Les Barbares
Published by Raphaël décembre 12th, 2006 in ThéâtreC’est par Losing My Religion de R.E.M. (en anglais puis en français) chanté par Pascal Dickens (que l’on peut voir aussi de temps en temps chanter dans les rues de Caen) que Les Barbares est introduit. Cette pièce de Maxime Gorki écrite au début du XXième siècle (avant la révolution russe) est adapté et mise en scène par Eric Lacascade qui a réunit autour de lui à peu près la même équipe que lors de ses adaptations de Tchekhov.
20 comédiens sur scène, c’est beaucoup et c’est tant mieux. La pluspart de ces comédiens jouent les petits notables, commerçants ou paysans d’une petite bourgade russe un peu perdue. Ils attendent deux ingénieurs venus installer le chemin de fer.

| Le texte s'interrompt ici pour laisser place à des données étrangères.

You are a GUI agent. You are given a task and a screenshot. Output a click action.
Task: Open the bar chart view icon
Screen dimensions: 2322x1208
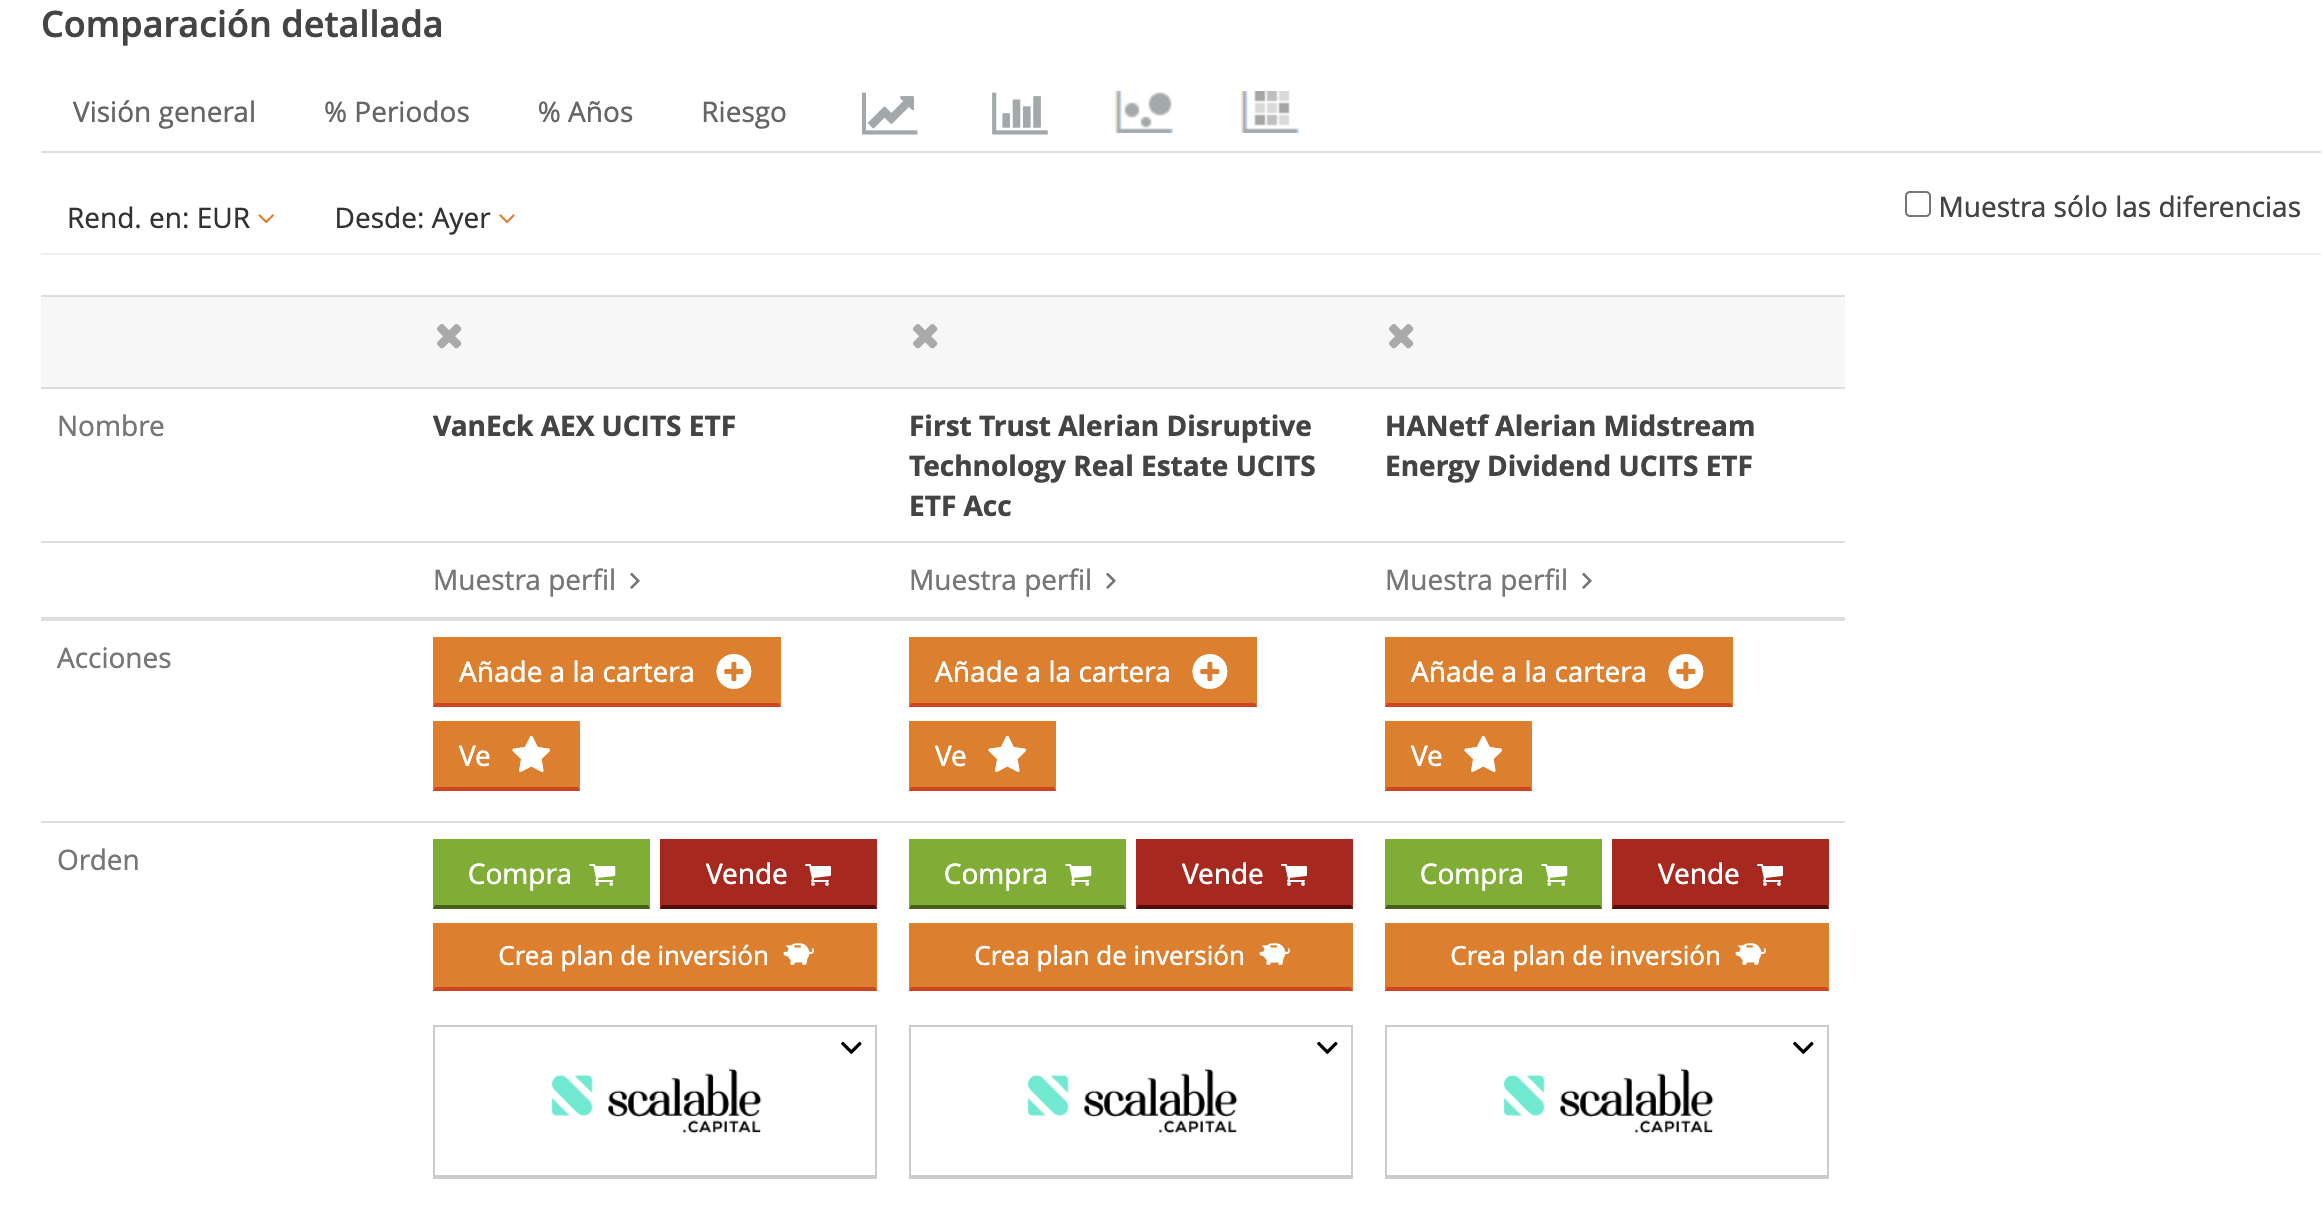[1018, 112]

L’un prendra tout ce petit monde de haut avant de finir plutôt accablé, tandis que l’autre se montre plus conciliant. Entre servilité, conflits d’intérêt, abus de pouvoir, vulgarité, ambition, politique les relations se nouent difficilement. Et bien sûr l’amour jouera son rôle, la femme des inspecteur des contributions ne pense qu’à l’amour, au milieu de trois hommes plus ou moins épris. Evidemment tout ça a de grandes chances de mal se finir.
Après une première partie montrant la rencontre plutôt méfiante de ces deux mondes, une deuxième partie assez orgiaque fait penser aux films de Kusturica avec son banquet alcoolisé et salissant et sa fanfare entraînante. Les dialogues sont vifs et se répondent parfois quasi-simultanément d’un coin de la scène à l’autre. Avec toute cette activité on ne suit finalement que moyennement l’histoire mais ça n’est pas forcément ce qui m’intéresse le plus de toute façon. Quand on y revient dans la dernière partie, plus sobre et sombre, la pièce devient finalement un peu plus banale même si les désillusions des uns et des autres restent intéressants.
On peu noter un très beau travail sur les lumières (avec les projecteurs ou les guirlandes présentes sur scène) et sur le son (j’y ai recconnu du Cat Power, du Silver Mount Zion (je crois) ou du Bashung) et une chorégraphie des personnages intéressante qui n’a pas du être évidente vu la foule sur scène. Les acteurs sont bons, notamment Christophe Grégoire, impeccable en ingénieur colérique qui finira par descendre de son pied d’estale, Frédérique Duchêne à la fois sensuelle, rêveuse et intense et Millaray Lobos à la mobilité et à la diction étonnante.
Quelque passages un peu plats (mais bon, sur 2h50) mais cette pièce réussit à allier une vie en commun mouvementée et quelques réflexions entre vie moderne et archaïque.
La pièce se joue jusqu’à vendredi au Théâtre d’Hérouville.